**Given exercise 1**
Answer these from the trench passage, one line each:
(a) Which trench was to be attacked?
(b) At what time of day was the attack to take place?
(c) What answer was given when asked about artillery preparation?
**Given exercise 2**
For each statement, say whether the trench passage agrees, and quote the words that decide it.
(a) The order to attack came from headquarters.
(b) The attack would have artillery support.
(c) The trench was lightly held.
**Given exercise 3**
Reproduce the part of the trench passage starting with "The report of" and going on through "none,’ he explained.".

**Supplied passage**
The report of that lively reconnaissance had just been written when word came from the Commanding Officer that he had received a message from headquarters, instructing him to attack Malt and Gamp Trench at nightfall.
‘What about artillery preparation?’ I asked.
‘There will be none,’ he explained.
‘And no artillery support?’
‘Not a shell!’
I told him what I knew of the trench, how strongly it was held, how impossible, without artillery preparation, against its strong entanglements.

**Information provided**
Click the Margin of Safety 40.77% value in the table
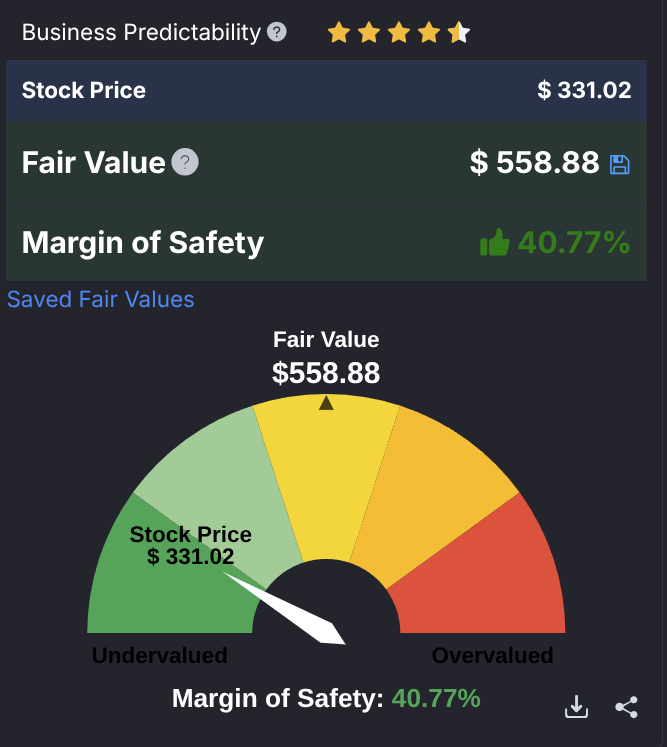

**Task result 1**
(a) Malt and Gamp Trench
(b) At nightfall
(c) "There will be none."

**Task result 2**
(a) Yes: "he had received a message from headquarters"
(b) No: "‘Not a shell!’"
(c) No: "how strongly it was held"

**Task result 3**
The report of that lively reconnaissance had just been written when word came from the Commanding Officer that he had received a message from headquarters, instructing him to attack Malt and Gamp Trench at nightfall.
‘What about artillery preparation?’ I asked.
‘There will be none,’ he explained.